Die Themenbreite der Tagungen ist oft zu groß. Wir könnten effizienter werden, indem wir uns stärker auf die Kernbereiche der OSZE konzentrieren. Als Mitglied eines Ad-hoc-Ausschusses habe ich mich jüngst intensiv mit dieser Frage beschäftigt. Wir haben inzwischen einige Maßnahmen zur Straffung der Beratungen vereinbart.
In Montenegro wollen die Abgeordneten auch über das schwierige Verhältnis zwischen der Terrorbekämpfung und der Wahrung der Grundrechte debattieren. Kommt dabei die NSA-Affäre zur Sprache?
Es ist wichtig, die umstrittenen Abhöraktivitäten der Geheimdienste im Internet und beim E-mail-Verkehr auch in der OSZE kritisch zu hinterfragen. Das ist eine gute Gelegenheit, über die unterschiedlichen Rechtskulturen der Mitgliedsländer zu diskutieren sowie Wege für gemeinsame und verbindliche Regeln zu suchen. Dabei werde ich mich für eine stärkere und wirksamere Kontrolle durch die nationalen Parlamente und die OSZE-Versammlung einsetzen. Besonders bedenklich ist für mich eine globale und scheinbar unbeschränkte systematische Überwachung des Internets und der Telekommunikation.
Beachten denn auf dem hiesigen Kontinent die OSZE-Staaten bei der Terrorbekämpfung die Grundrechte ausreichend?

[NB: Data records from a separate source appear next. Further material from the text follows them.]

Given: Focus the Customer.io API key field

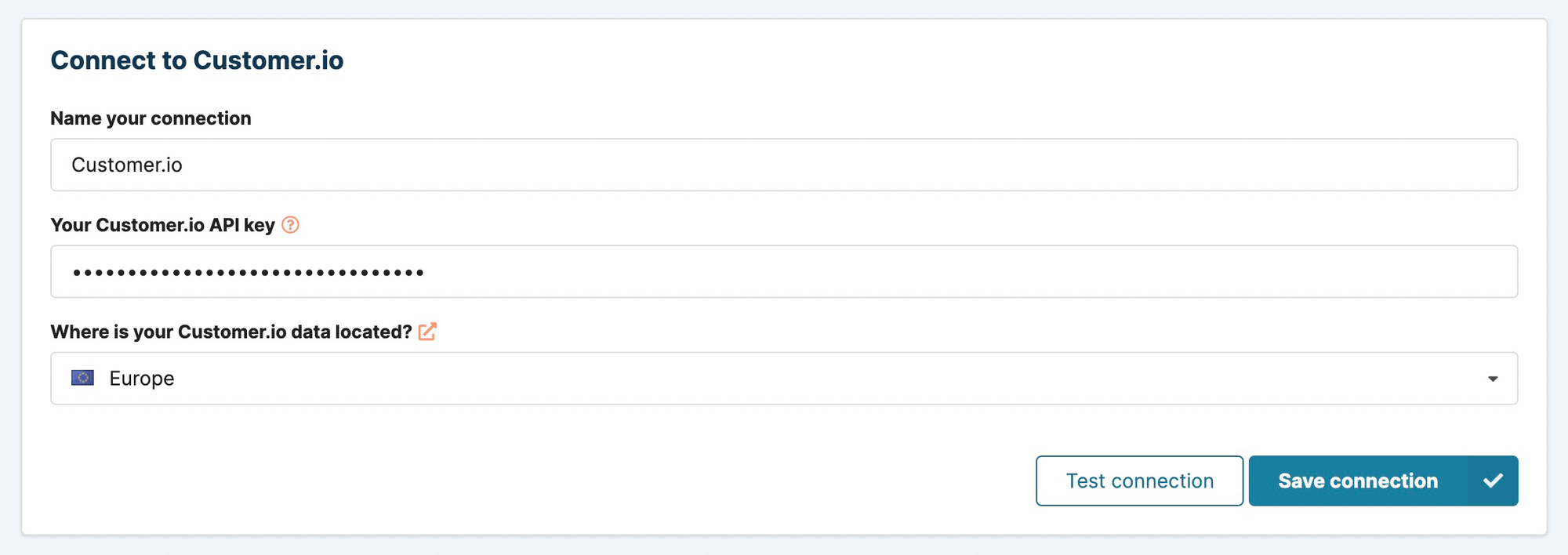Looking at the screenshot, I should [784, 272].
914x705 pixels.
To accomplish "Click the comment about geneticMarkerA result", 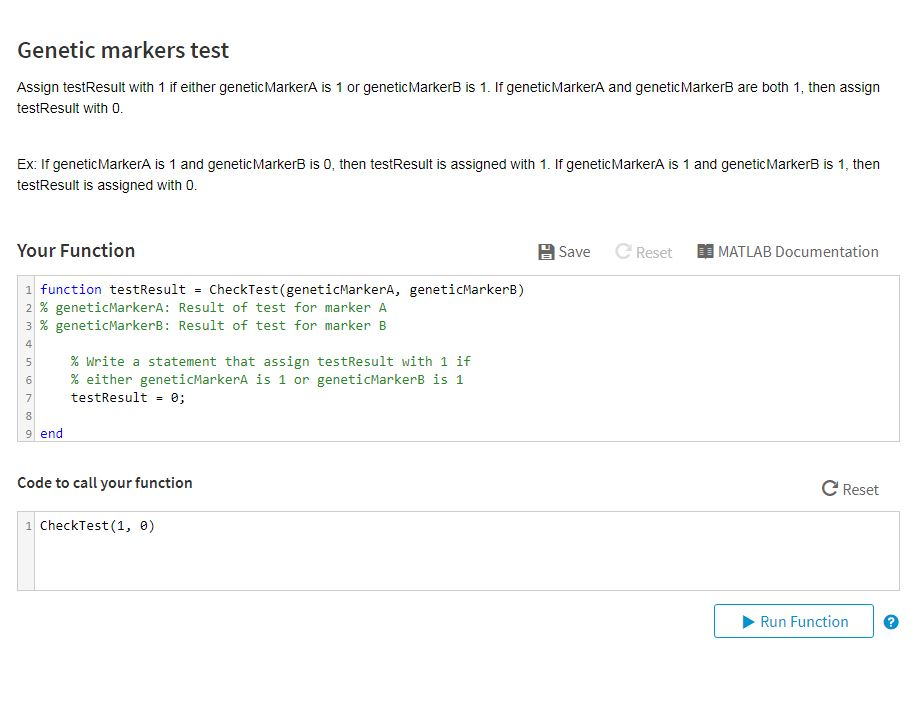I will 213,308.
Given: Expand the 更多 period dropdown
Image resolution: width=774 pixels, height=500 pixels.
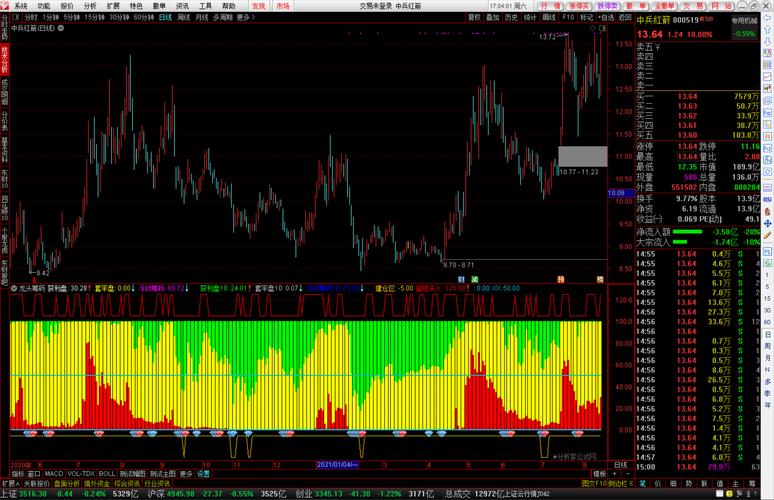Looking at the screenshot, I should pyautogui.click(x=245, y=17).
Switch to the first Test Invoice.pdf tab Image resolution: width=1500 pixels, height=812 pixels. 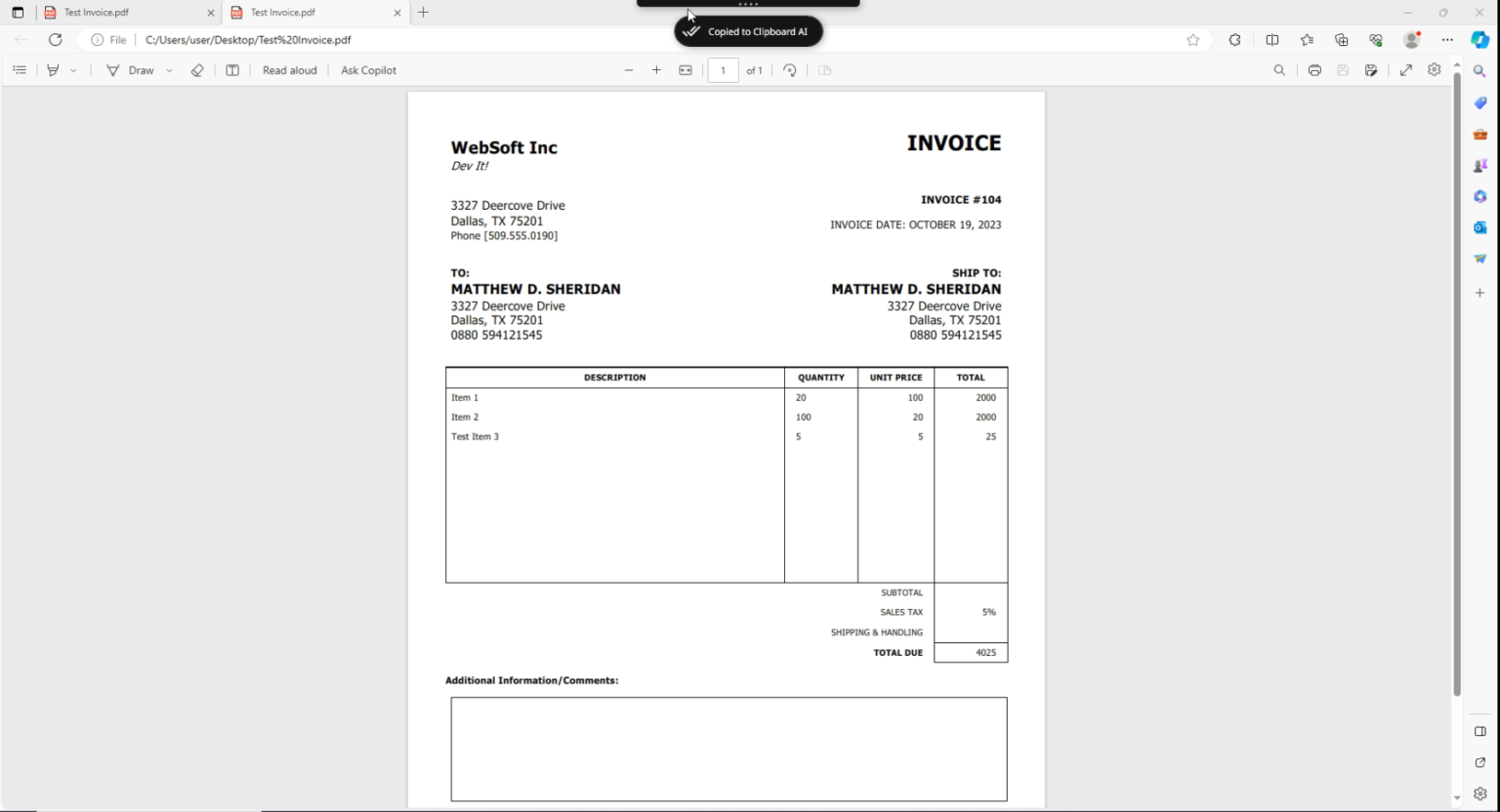[129, 13]
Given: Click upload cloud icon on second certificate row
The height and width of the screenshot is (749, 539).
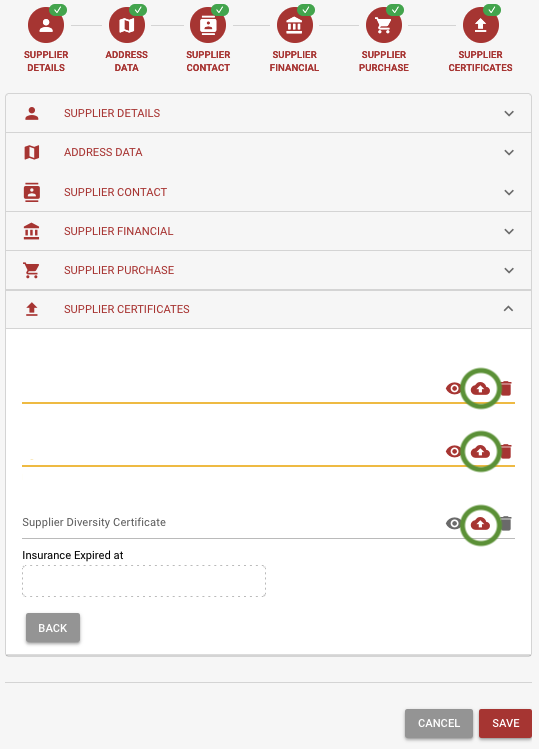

Exzesse und Missbrauch bei der Terrorbekämpfung und der entsprechenden Gesetzgebung sind leider auch in Europa zu beobachten. Unter vielen Beispielen will ich nur den Fall von David Miranda erwähnen, des brasilianischen Lebensgefährten von Glenn Greenwald, der als Journalist Enthüllungen von Edward Snowden über den NSA-Skandal veröffentlicht hat. Miranda wurde unter Berufung auf britische Antiterrorgesetze stundenlang am Londoner Flughafen festgehalten und verhört, auch wurde ihm ein Datenspeicher abgenommen. Jedoch hat bei dieser Affäre die Terrorbekämpfung gar keine Rolle gespielt, das war vielmehr ein Vorwand, um gegen Bürgerrechtler vorgehen zu können.